_TASK_:
Rewrite the material from the line with "At what (x,y)" through the end, changing "coordinate pair" to "pair of numbers" and leaving everything else as it is. Leave the pictures out.

[Start of section]

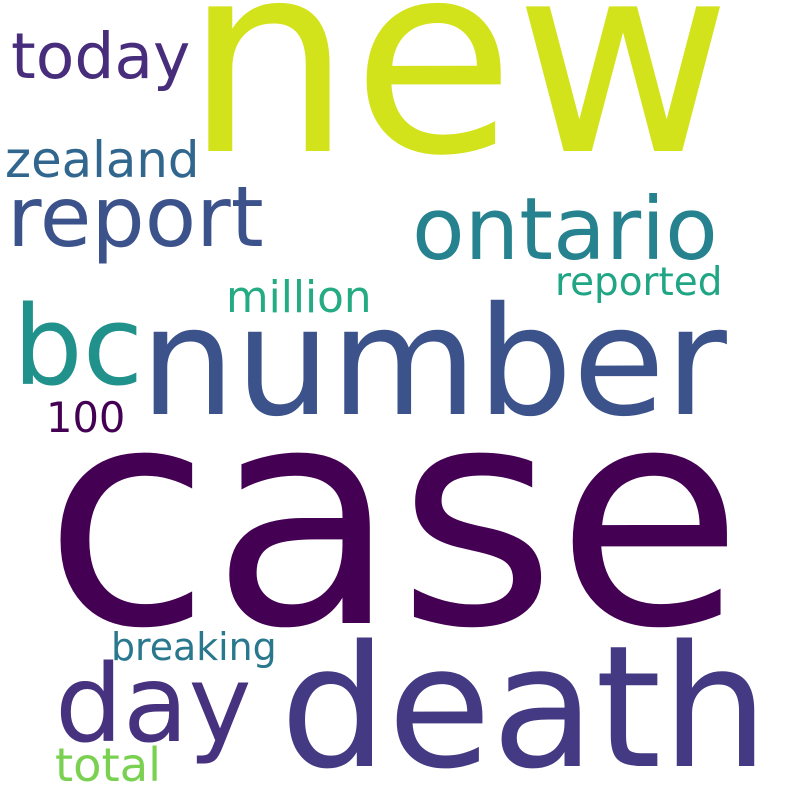 This screenshot has width=800, height=800. What do you see at coordinates (154, 705) in the screenshot?
I see `word-day: day` at bounding box center [154, 705].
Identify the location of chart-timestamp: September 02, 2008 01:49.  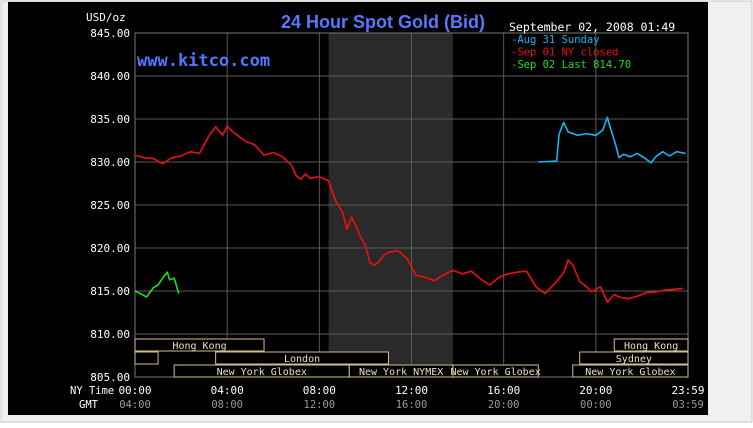
(592, 27).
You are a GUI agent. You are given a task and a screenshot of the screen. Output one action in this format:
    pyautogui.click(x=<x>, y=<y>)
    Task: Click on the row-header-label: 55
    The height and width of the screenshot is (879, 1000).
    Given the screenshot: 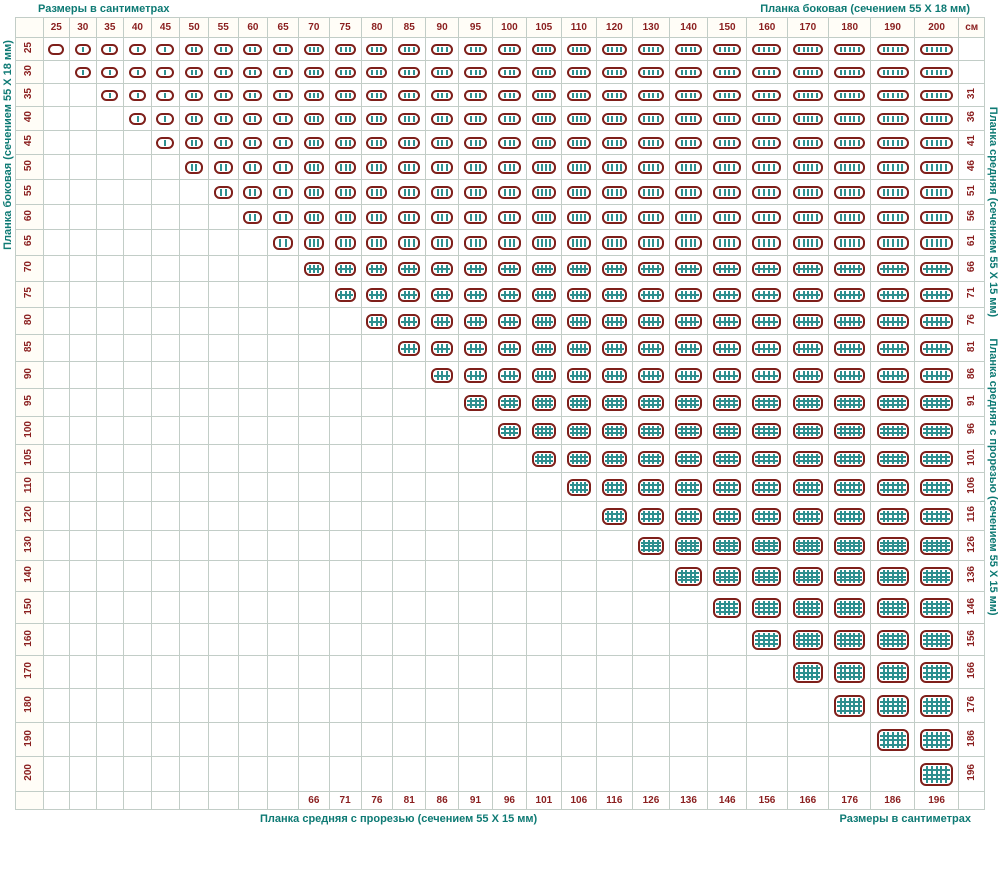 What is the action you would take?
    pyautogui.click(x=29, y=190)
    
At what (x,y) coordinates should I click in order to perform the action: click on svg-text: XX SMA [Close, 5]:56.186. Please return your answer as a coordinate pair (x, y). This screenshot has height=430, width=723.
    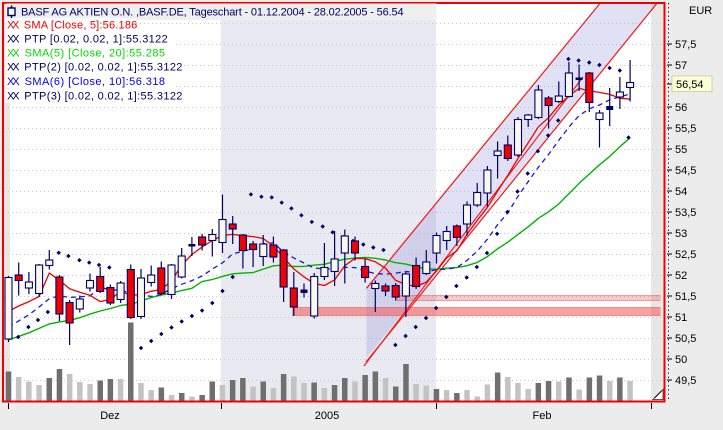
    Looking at the image, I should click on (72, 26).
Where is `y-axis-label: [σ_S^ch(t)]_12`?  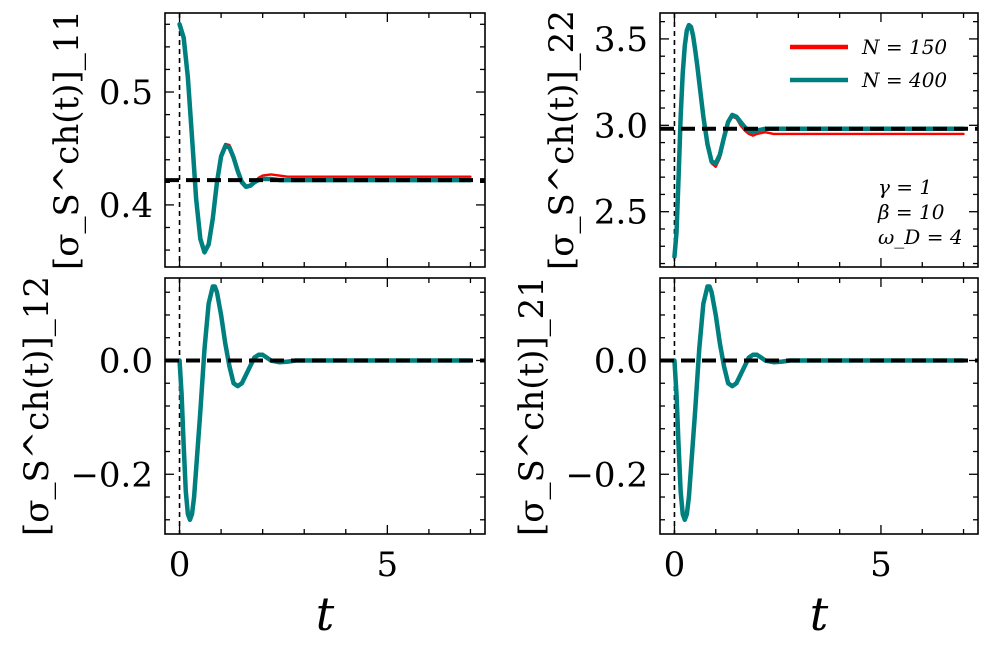
y-axis-label: [σ_S^ch(t)]_12 is located at coordinates (37, 406).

[End of section]

_TASK SOLUTION_:
At what (x,y) coordinates should I click in order to perform the action: click on svg-text: XX SMA [Close, 5]:56.186. Please return your answer as a pair of numbers (x, y). This screenshot has height=430, width=723.
    Looking at the image, I should click on (72, 26).
Where is `y-axis-label: [σ_S^ch(t)]_12`?  
y-axis-label: [σ_S^ch(t)]_12 is located at coordinates (37, 406).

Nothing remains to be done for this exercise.